Closed tollstorff closed 4 years ago
Thanks for the feedback! We are routing this to the appropriate team for follow-up. cc @jfggdl
@tollstorff
Thanks for bringing this to the attention again! My initial guess was that it might be caused due to a race condition on the backend, but I think you are right, there may be client side caching that is causing this. I'm afraid this will need more investigation on the client side.
Is there a specific use-case you are looking to support?
The default retry policy is built into the client and will essentially automatically reconnect with the new namespace. Is that failing for you as well?
The default retry policy is built into the client and will essentially automatically reconnect with the new namespace. Is that failing for you as well?
This is what seems to be broken. I have never seen the provided script recover.
Is there a specific use-case you are looking to support?
I just want this automatic reconnect you mention to work. It only seems to work if there's a few minutes without any interaction with the management client. With frequent interaction, like in the provided script, it never seems to recover.
Are you able to reproduce this? Two fresh service buses and the provided script should be enough.
EDIT: @axisc
@tollstorff, we are not able to reproduce your issue. In order to being able to analyze the problem, would you please share your subscription id, namespace, and correlation id of the error?
@tollstorff, Have you secured the data requested? You are welcome to create a support request to analyze in detail what caused the failures to reconnect. Please share any support request id here.

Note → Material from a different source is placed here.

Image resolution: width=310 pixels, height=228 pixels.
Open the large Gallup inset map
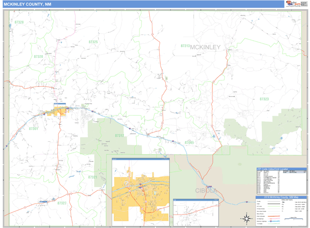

@tollstorff, please do not send your subscriptionid on this channel (it is fine when creating a support request). The other pieces of data are ok to share on this forum, but the best support channel for this kind of issue would be to create a support request.
@jfggdl:
the best support channel for this kind of issue would be to create a support request
I have already explained in detail that it seems the issue is client side, which is why I have re-opened this issue. The main problem seems to be:
it seems that if an error occurs within a single instance of a management client, it will somehow cache this error state, and the program needs to wait at least 2 minutes for it to clear the cache.
As a response to my description and observations @axisc said:
I think you are right, there may be client side caching that is causing this. I'm afraid this will need more investigation on the client side.

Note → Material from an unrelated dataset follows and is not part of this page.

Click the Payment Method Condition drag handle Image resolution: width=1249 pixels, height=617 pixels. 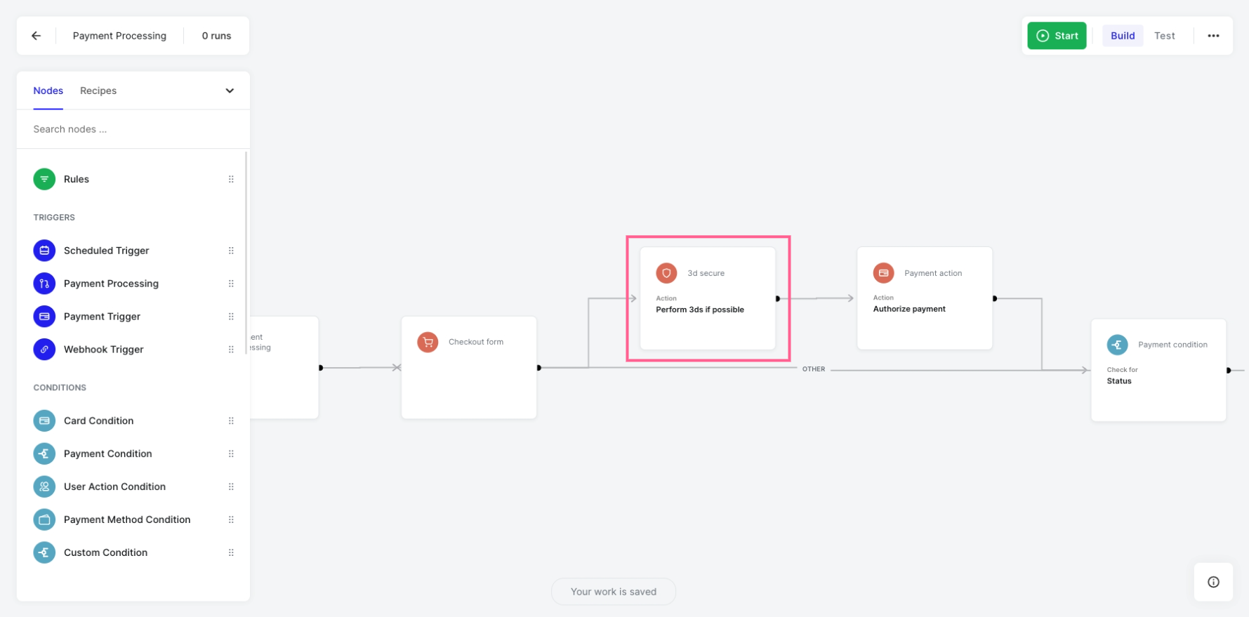click(x=231, y=519)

That said, I understand that if you cannot reproduce this issue, it will need to be closed. I will get back to you this week either with more details or to close this issue.
@tollstorff, I will not close this issue. We will wait for any additional details/findings that you have.
@jfggdl @axisc
I think we need for you to be able to reproduce the issue. I have provided a more detailed list of reproduction steps below, and have verified that I still see the problem today using these steps. Can you try to follow these steps?
I will list the settings I used. Leave the rest as their default values and choose your own names.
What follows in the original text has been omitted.